Il faut… Mais cependant que faut-il que je fasse ?
Comment puis-je sitôt servir votre courroux ?
Quel chemin jusqu’à lui peut conduire mes coups ?
1205À peine suis-je encore arrivé dans l’Épire,
Vous voulez par mes mains renverser un empire ;
Vous voulez qu’un roi meure, et pour son châtiment
Vous ne donnez qu’un jour, qu’une heure, qu’un moment.
Aux yeux de tout son peuple il faut que je l’opprime[1] !
1210Laissez-moi vers l’autel conduire ma victime,
Je ne m’en défends plus ; et je ne veux qu’aller
Reconnoître la place où je dois l’immoler.

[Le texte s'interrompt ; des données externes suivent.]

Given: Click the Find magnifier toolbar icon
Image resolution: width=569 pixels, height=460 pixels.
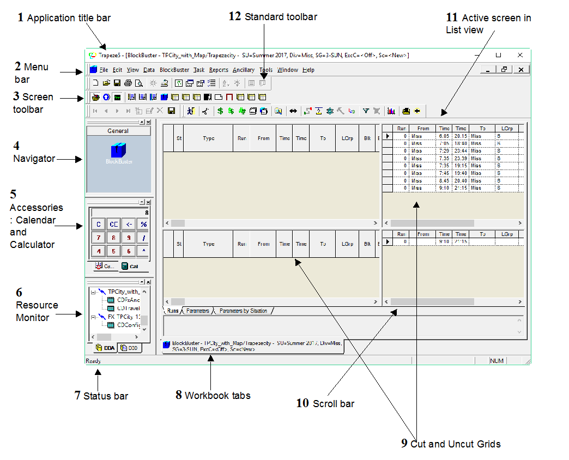Looking at the screenshot, I should [x=278, y=111].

Cette nuit je vous sers, cette nuit je l’attaque.

HERMIONE.

Mais cependant ce jour il épouse Andromaque.
1215 Dans le temple déjà le trône est élevé ;
Ma honte est confirmée, et son crime achevé.
Enfin qu’attendez-vous ? Il vous offre sa tête :
Sans gardes, sans défense il marche à cette fête ;
Autour du fils d’Hector il les fait tous ranger ;
1220Il s’abandonne au bras qui me voudra venger.

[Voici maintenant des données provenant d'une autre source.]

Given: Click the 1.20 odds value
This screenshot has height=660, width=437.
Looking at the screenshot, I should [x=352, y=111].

Voulez-vous, malgré lui, prendre soin de sa vie ?
Armez, avec vos Grecs, tous ceux qui m’ont suivie ;
Soulevez vos amis : tous les miens sont à vous.
Il me trahit, vous trompe, et nous méprise tous.
1225Mais quoi ? déjà leur haine est égale à la mienne :
Elle épargne à regret l’époux d’une Troyenne.
Parlez : mon ennemi ne vous peut échapper,
Ou plutôt il ne faut que les laisser frapper.
Conduisez ou suivez une fureur si belle ;
1230Revenez tout couvert du sang de l’infidèle ;
Allez : en cet état soyez sûr de mon cœur.

  1. Opprimer, dans ce sens de surprendre et accabler, est un latinisme que l’exemple de Racine n’a pu introduire dans la langue.